In 1990s a Taiwanese industrialist Ing Chang-Ki has founded a 1 400 000 dollar prize for the first computer Go-playing program that succeeds in beating a Chinese-Taipei Go Professional before 2000. Nobody gained this prize. Opinion that Go issue would be much harder than solving Chess was common among all AI professionals. To illustrate the difference it was often mentioned that Chess game has an average number of moves around 38 and about 34 choices per move, while typical Go game has about 180 moves, with an average of around 240 choices per move. And the number of imaginable Go games is much higher than the total number of atoms in the visible universe. What makes computer-Go much more difficult is also lack of any imaginable heuristic. When asked how do they estimate their positions, Go masters usually answer that they just “feel” if it is good or bad. Human players, thanks to geometric imagination, ability to construct abstract concepts and creativity, are able to reduce a multitude of choices into few candidates worth consideration and find the best one.

All developed before 2000 Go playing programs were very weak. Even if some of them could beat human beginners in several games, eventually they became “cracked” – each had its “blind spot” enabling to win all games when it get exposed.

Situation has slightly changed by the end of the first decade of XXI century when MCTS (Monte Carlo Tree Search) technology was applied in computer Go. Several programs started to play as stronger amateurs. They were also not easy to “crack”. However the gap between amateur and professional players is in Go so enormous that it still seemed to be impossible to develop a master level software.

The success of DeepMind was possible thanks to innovative connection of MCTS and DNN (Deep Neural Networks) technologies. The researchers started with training networks on the set of 200 thousand strong amateur games downloaded from Kiseido Go Server. Next artfully used pretrained DNNs with MCTS to improve DNNs. AlphaGo game playing program uses combination of MCTS and two DNNs. The first one, called a “policy network” predicts moves that are most likely to be played by human experts in a given situation. A “value network” estimates game result (value of a given game state). First of this networks acts as a human expert “shape feeling” when moves to be analyzed are selected.
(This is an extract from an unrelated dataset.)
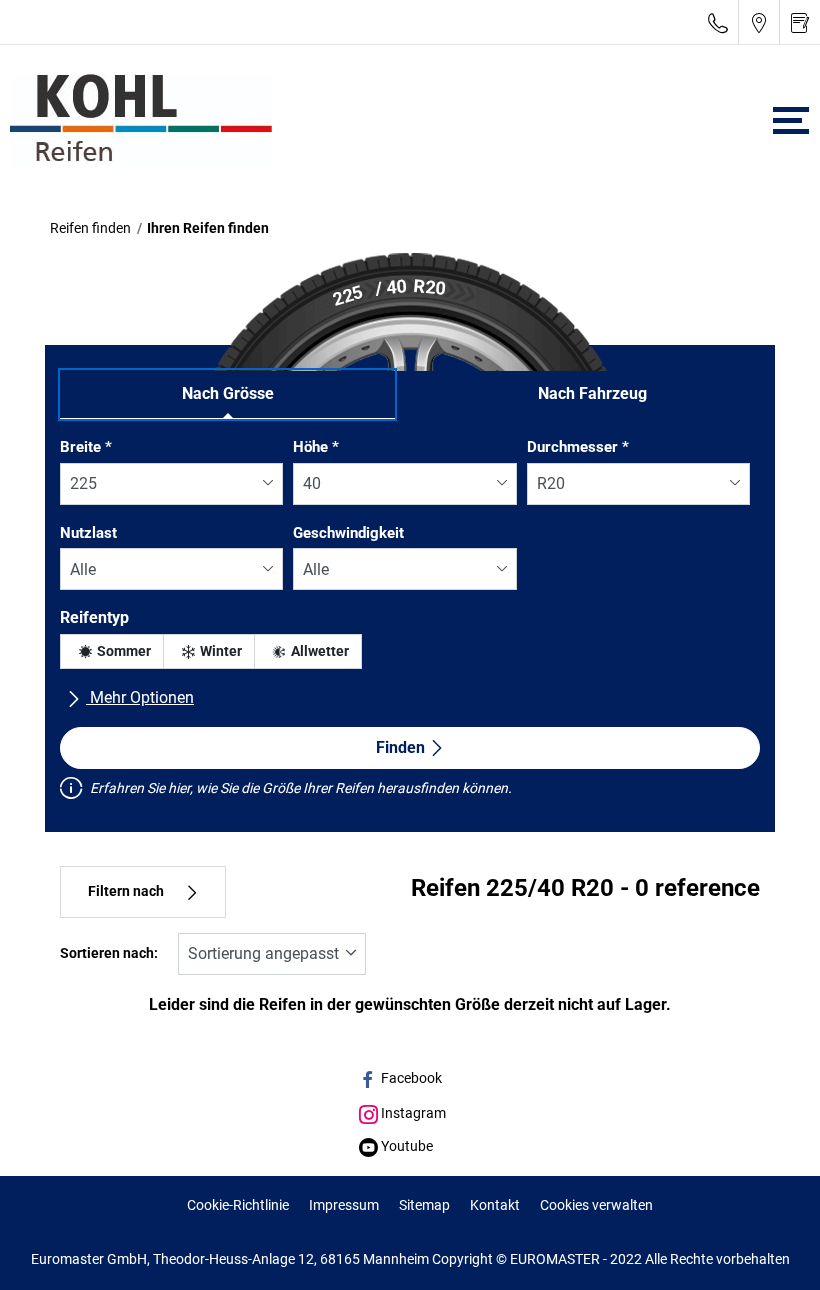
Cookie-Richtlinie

Moves which make “better shape” have better chance to be used in the search tree. Second network supports Monte Carlo playouts in estimating “leaf” value and behaves like a masters “probabilistic” intuition. Usage of MCTS fulfils “creativity” role in machine learning and game playing processes: even weird moves get their opportunity “to prove that they are good”.

Our goal is to use a similar approach to solve a more general issue and develop an AI system that can be used by game developers in order to improve skills of NPCs in various kinds of games (classical, board, card, RPG).